# [SOURCE EXTRACT]
++++++++++

The idea of a health spa (or sanitorium) being developed at Te Aroha was envisaged as early as the 1870s, when regular excursions began from Thames to Te Aroha by boat so that visitors could take advantage of the hot springs.
The construction of the first permanent Bath Houses began in 1883. By this time the hot springs were becoming well known as a tourist resort. The railway from Hamilton to Te Aroha was opened in March 1886 completing the link from Auckland and greatly increasing its accessibility and popularity for visitors.
The town of Te Aroha was developing rapidly around this increase in visitors who came to “to partake of the remedial waters, both by bathing and by bottle”. The waters claimed to cure many common ailments such as Rheumatism, Arthritis, and Gout.
In the year ended 31 March 1887, 28,553 baths were taken at Te Aroha, in comparison, Rotorua had 4,878 over the same period. By the 1890s Te Aroha had become the most popular Spa in the country.
Eventually advances in medical science saw a discrediting and loss of faith in ‘scientific baleanology’, and changing fashions saw the concept of the fashionable spa fall out of favour. People still continued to use the baths, with more emphasis on casual enjoyment than the more formal ‘taking of the waters’.
The current Te Aroha Mineral Spas are located on the site of the Original No 1 Bath House. The building was designed and built in the Edwardian character to preserve and enhance the heritage character of the Te Aroha Domain as an Edwardian Spa resort.

++++++++++

# [RECORD EXCERPTS]
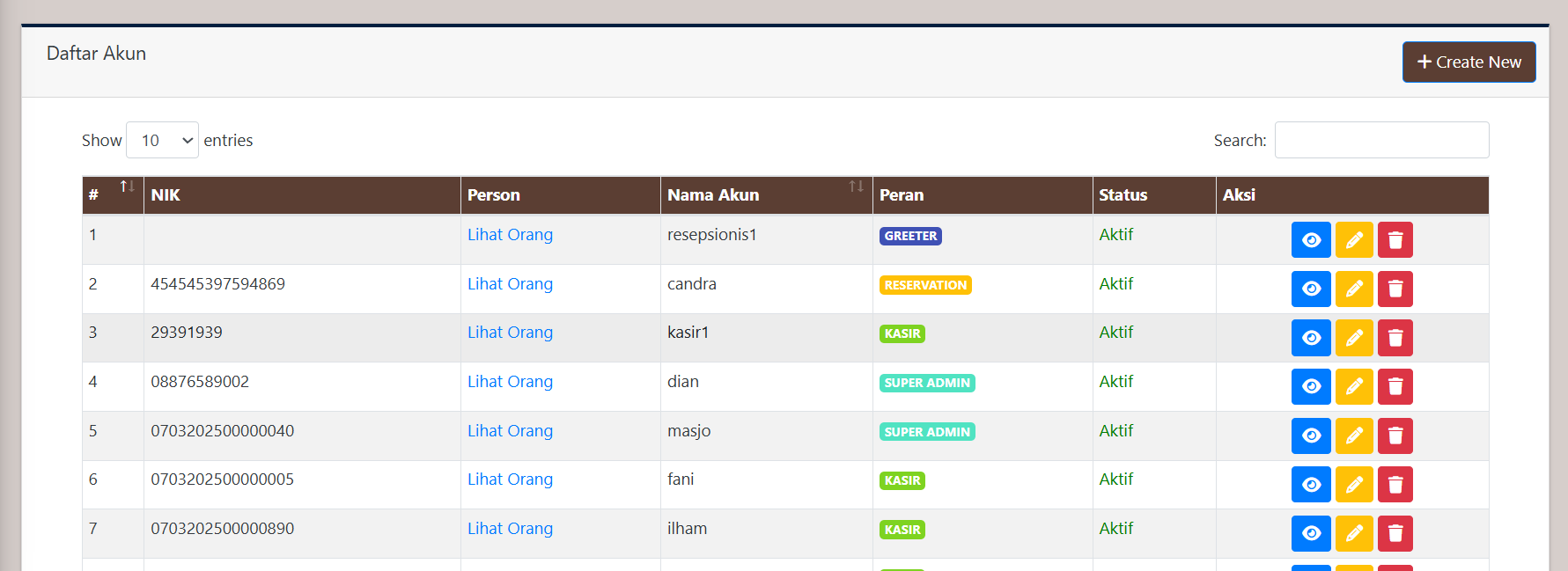Click the Search input field
Viewport: 1568px width, 571px height.
[x=1381, y=141]
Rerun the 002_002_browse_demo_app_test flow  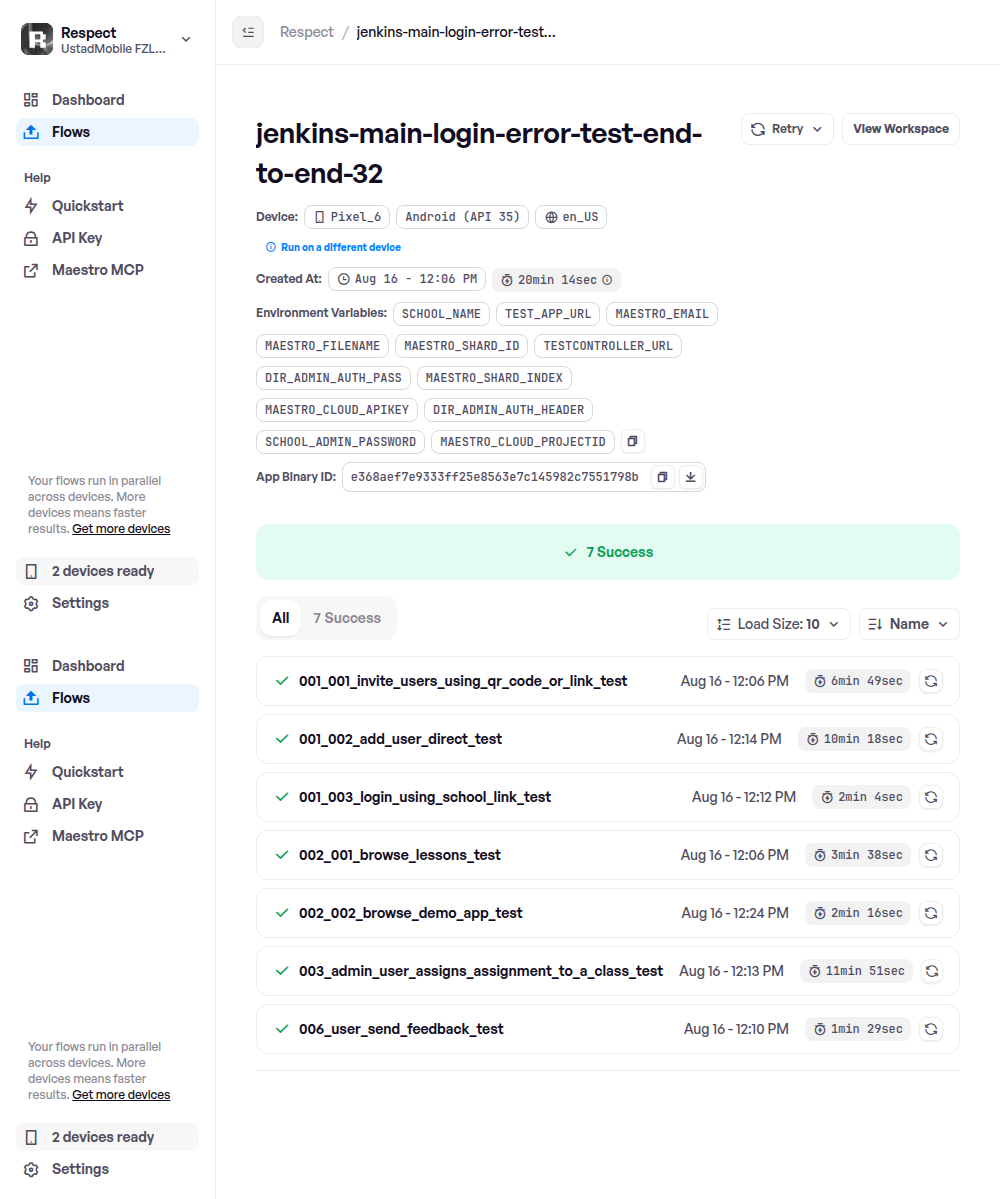click(x=931, y=913)
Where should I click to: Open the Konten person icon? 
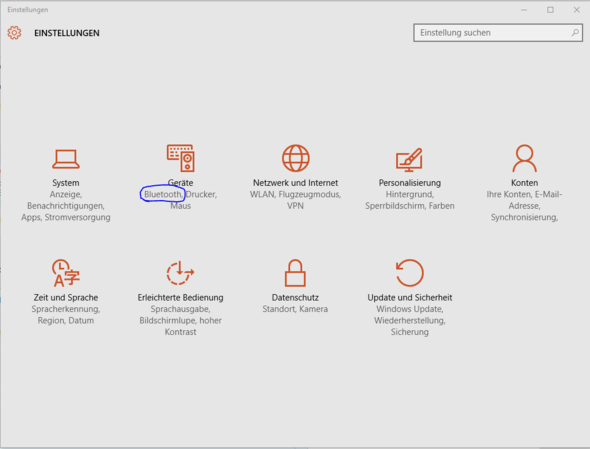click(525, 158)

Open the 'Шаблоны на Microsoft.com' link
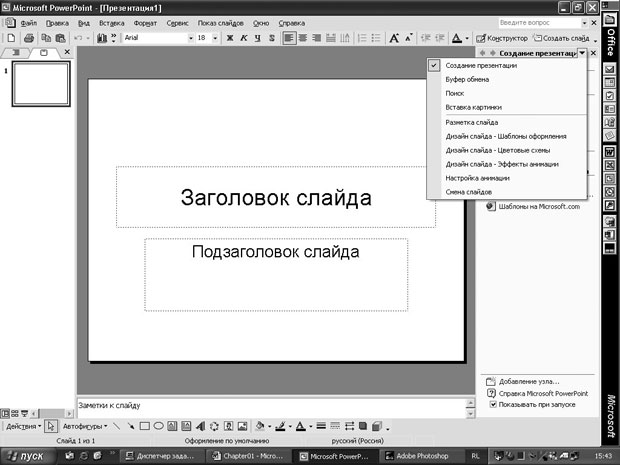[540, 206]
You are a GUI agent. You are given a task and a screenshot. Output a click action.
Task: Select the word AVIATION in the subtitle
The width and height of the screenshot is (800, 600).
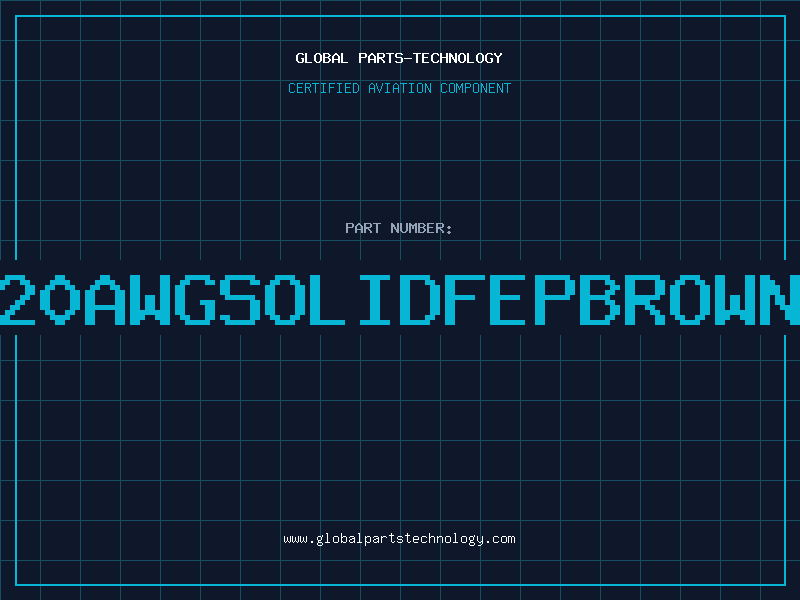[399, 88]
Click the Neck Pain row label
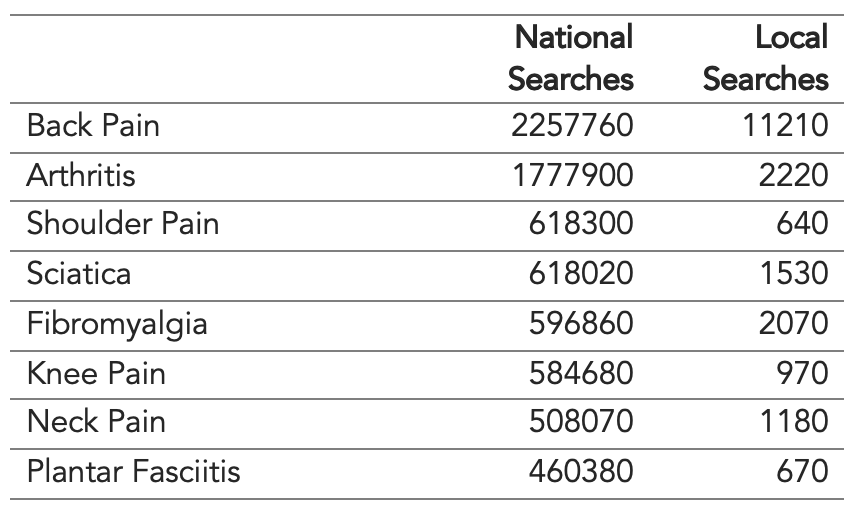This screenshot has width=862, height=506. [x=96, y=421]
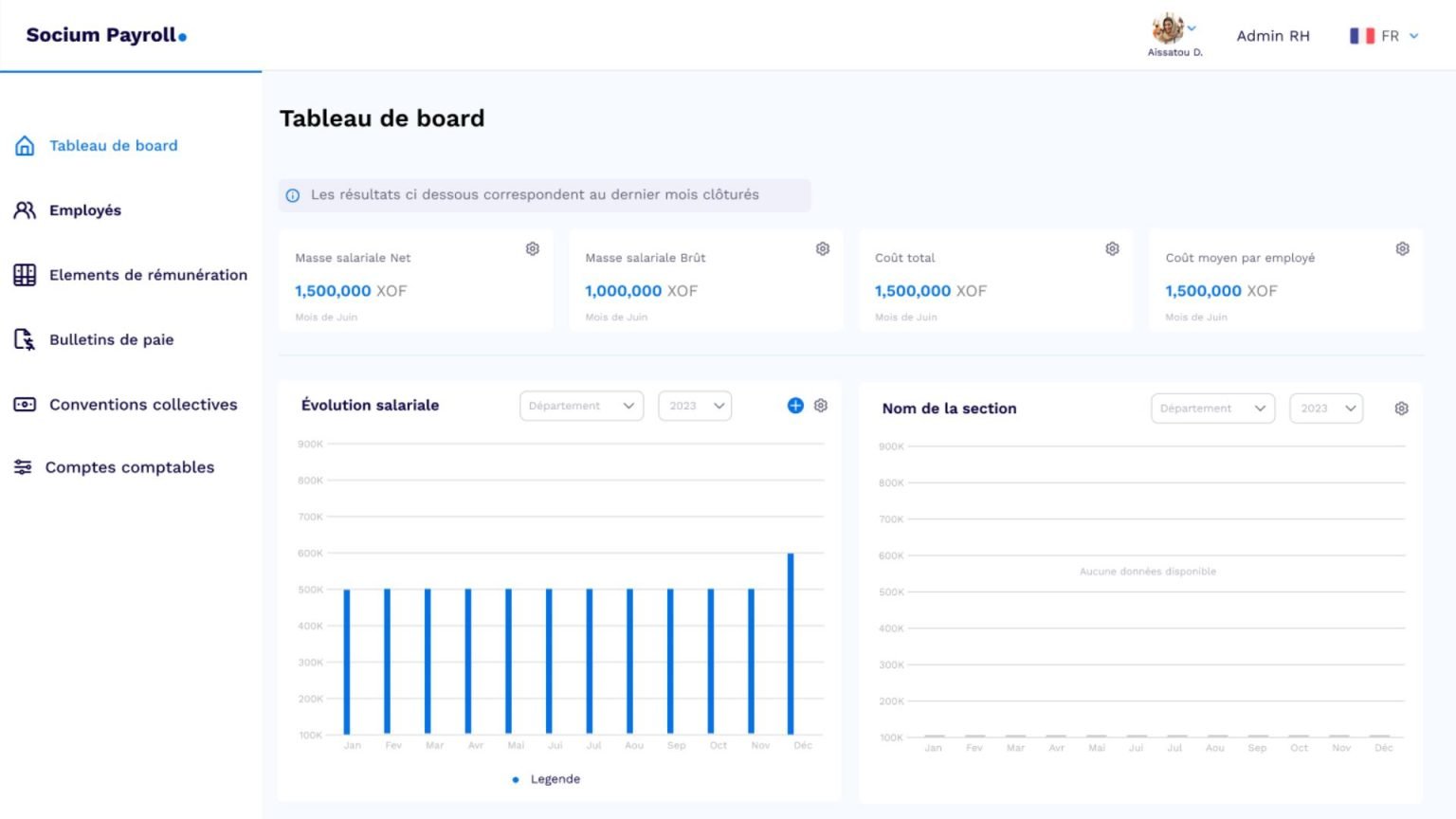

++++++++++

# [EXPLORE THE MATERIAL]
#1 Decide whether each statement agrees with the Te Aroha spa history above. Answer yes or no for each, and quote the words that decide it.
(a) The railway from Hamilton to Te Aroha opened in March 1886.
(b) Rotorua recorded more baths than Te Aroha in the year ended 31 March 1887.
(c) The current Te Aroha Mineral Spas stand on the site of the Original No 1 Bath House.
#2 According to the Te Aroha spa history, in what year did construction of the first permanent Bath Houses begin?
#3 List every ailment that the Te Aroha spa history says the waters claimed to cure.

# [SOLVED PROBLEMS]
#1
(a) Yes: "The railway from Hamilton to Te Aroha was opened in March 1886"
(b) No: "In the year ended 31 March 1887, 28,553 baths were taken at Te Aroha, in comparison, Rotorua had 4,878 over the same period."
(c) Yes: "The current Te Aroha Mineral Spas are located on the site of the Original No 1 Bath House."

#2 1883

#3 Rheumatism, Arthritis, Gout